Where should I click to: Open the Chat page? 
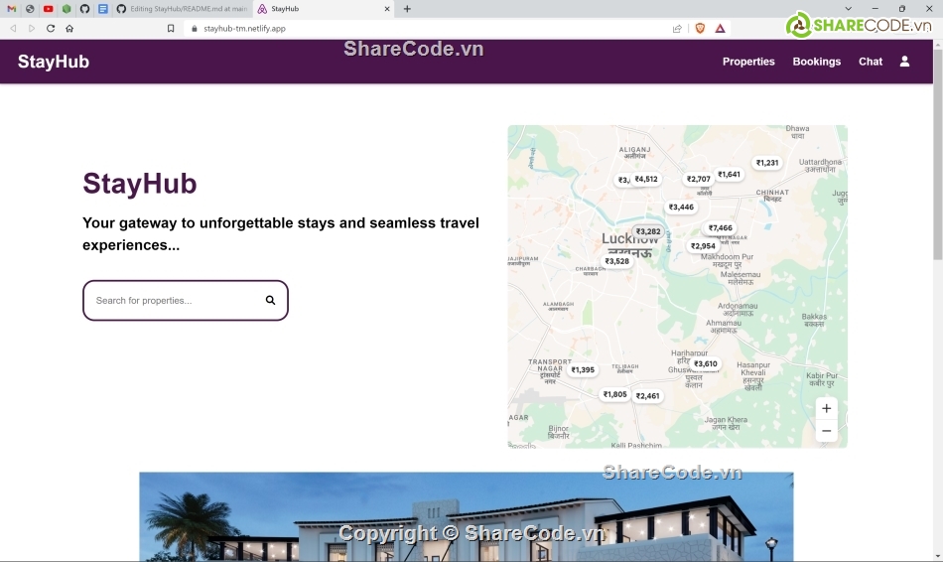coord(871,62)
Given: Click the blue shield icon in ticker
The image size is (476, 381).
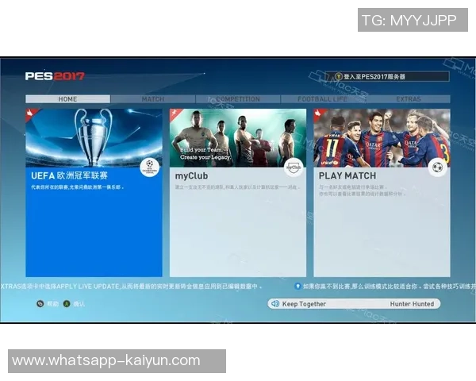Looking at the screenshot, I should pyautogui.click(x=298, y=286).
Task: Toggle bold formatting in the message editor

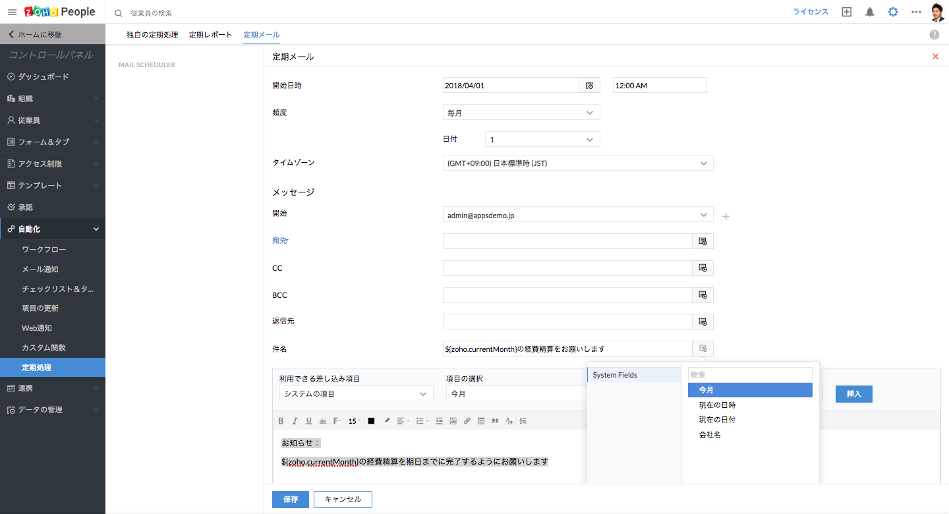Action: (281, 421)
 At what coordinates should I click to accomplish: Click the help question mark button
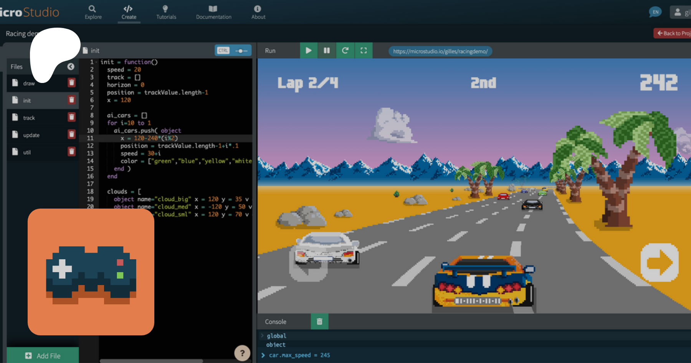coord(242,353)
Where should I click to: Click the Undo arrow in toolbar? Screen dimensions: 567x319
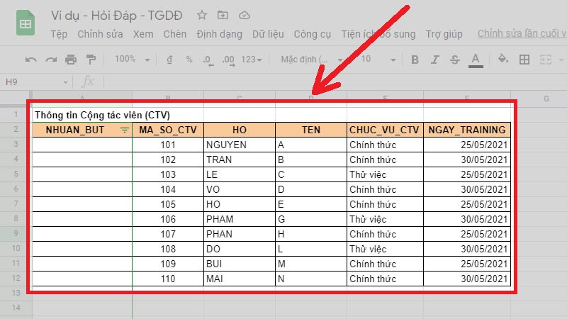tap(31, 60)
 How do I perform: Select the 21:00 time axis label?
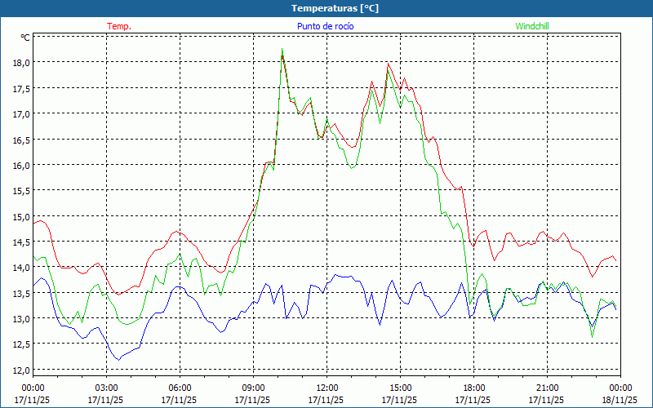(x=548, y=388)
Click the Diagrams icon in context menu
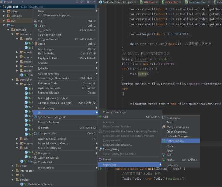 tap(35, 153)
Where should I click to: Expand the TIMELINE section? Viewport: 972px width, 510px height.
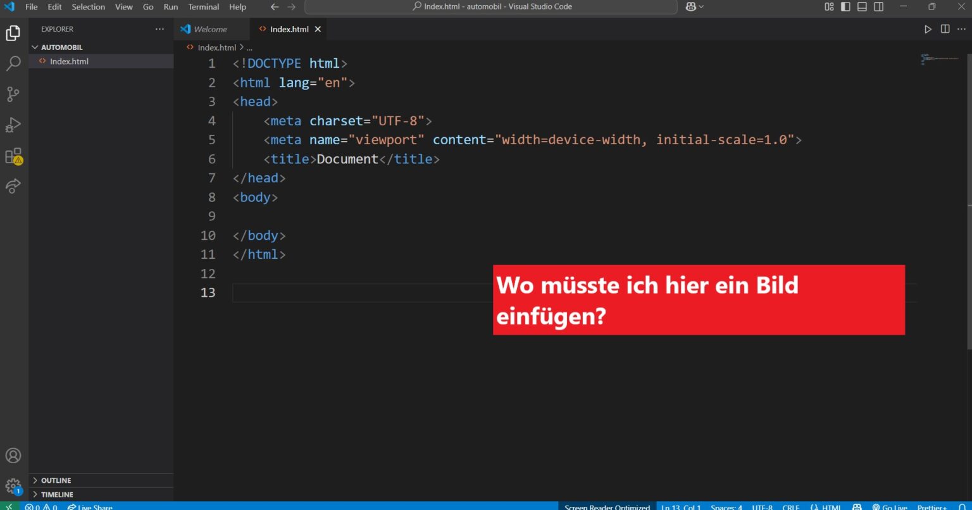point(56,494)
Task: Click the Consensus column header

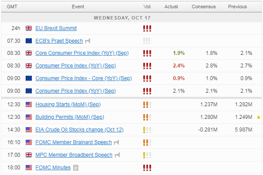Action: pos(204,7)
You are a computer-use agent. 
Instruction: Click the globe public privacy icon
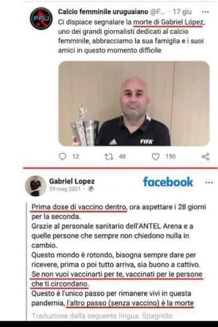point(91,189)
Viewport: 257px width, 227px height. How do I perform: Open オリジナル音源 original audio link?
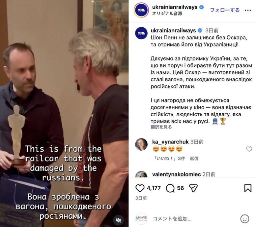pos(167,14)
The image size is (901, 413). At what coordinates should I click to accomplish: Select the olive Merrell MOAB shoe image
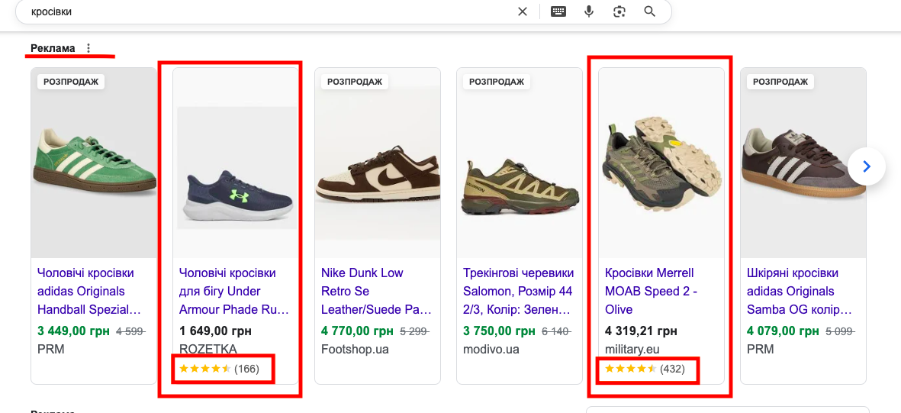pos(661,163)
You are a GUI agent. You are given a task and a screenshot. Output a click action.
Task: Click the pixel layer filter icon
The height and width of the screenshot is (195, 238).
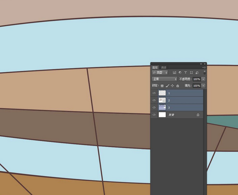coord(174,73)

* * * * *

| Try it |
Restate the entire listing word for word, excluding pictures.

| Expected output |
Where should I click to: Open the Chat page? 
coord(871,62)
Given: Click the blue shield icon in ticker
The image size is (476, 381).
Looking at the screenshot, I should pyautogui.click(x=298, y=286).
Task: Toggle bold formatting in the message editor

Action: (281, 421)
 At what coordinates should I click to accomplish: Click the help question mark button
coord(242,353)
Where should I click to: Click the Undo arrow in toolbar? Screen dimensions: 567x319
tap(31, 60)
 How do I perform: Select the 21:00 time axis label?
(x=548, y=388)
Click the Diagrams icon in context menu
 tap(35, 153)
Where should I click to: Expand the TIMELINE section? Viewport: 972px width, 510px height.
point(56,494)
Task: Click the Consensus column header

Action: pos(204,7)
You are a computer-use agent. 
Instruction: Click the globe public privacy icon
point(91,189)
Viewport: 257px width, 227px height. How do I perform: Open オリジナル音源 original audio link?
pos(167,14)
The image size is (901, 413). At what coordinates should I click to accomplish: Select the olive Merrell MOAB shoe image
pos(661,163)
You are a GUI agent. You are given a task and a screenshot. Output a click action.
Task: Click the pixel layer filter icon
The height and width of the screenshot is (195, 238).
coord(174,73)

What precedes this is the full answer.